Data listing
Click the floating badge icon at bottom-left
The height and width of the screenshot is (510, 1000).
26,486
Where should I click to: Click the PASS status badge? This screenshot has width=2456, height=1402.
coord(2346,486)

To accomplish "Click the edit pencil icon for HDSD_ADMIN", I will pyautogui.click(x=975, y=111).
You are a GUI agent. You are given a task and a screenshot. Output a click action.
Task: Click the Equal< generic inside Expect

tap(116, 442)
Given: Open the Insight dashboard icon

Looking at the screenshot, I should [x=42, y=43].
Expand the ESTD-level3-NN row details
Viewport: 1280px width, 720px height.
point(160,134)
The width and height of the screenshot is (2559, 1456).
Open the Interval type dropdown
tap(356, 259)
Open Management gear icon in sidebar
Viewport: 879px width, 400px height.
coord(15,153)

**Work to do**
Repeat every line of the data above word for word.

**Output for this task**
Click the floating badge icon at bottom-left
The height and width of the screenshot is (510, 1000).
26,486
Where should I click to: Click the PASS status badge? This screenshot has width=2456, height=1402.
coord(2346,486)

To accomplish "Click the edit pencil icon for HDSD_ADMIN", I will pyautogui.click(x=975, y=111).
You are a GUI agent. You are given a task and a screenshot. Output a click action.
Task: Click the Equal< generic inside Expect

tap(116, 442)
Given: Open the Insight dashboard icon

Looking at the screenshot, I should [x=42, y=43].
Expand the ESTD-level3-NN row details
Viewport: 1280px width, 720px height.
point(160,134)
The width and height of the screenshot is (2559, 1456).
Open the Interval type dropdown
tap(356, 259)
Open Management gear icon in sidebar
Viewport: 879px width, 400px height.
coord(15,153)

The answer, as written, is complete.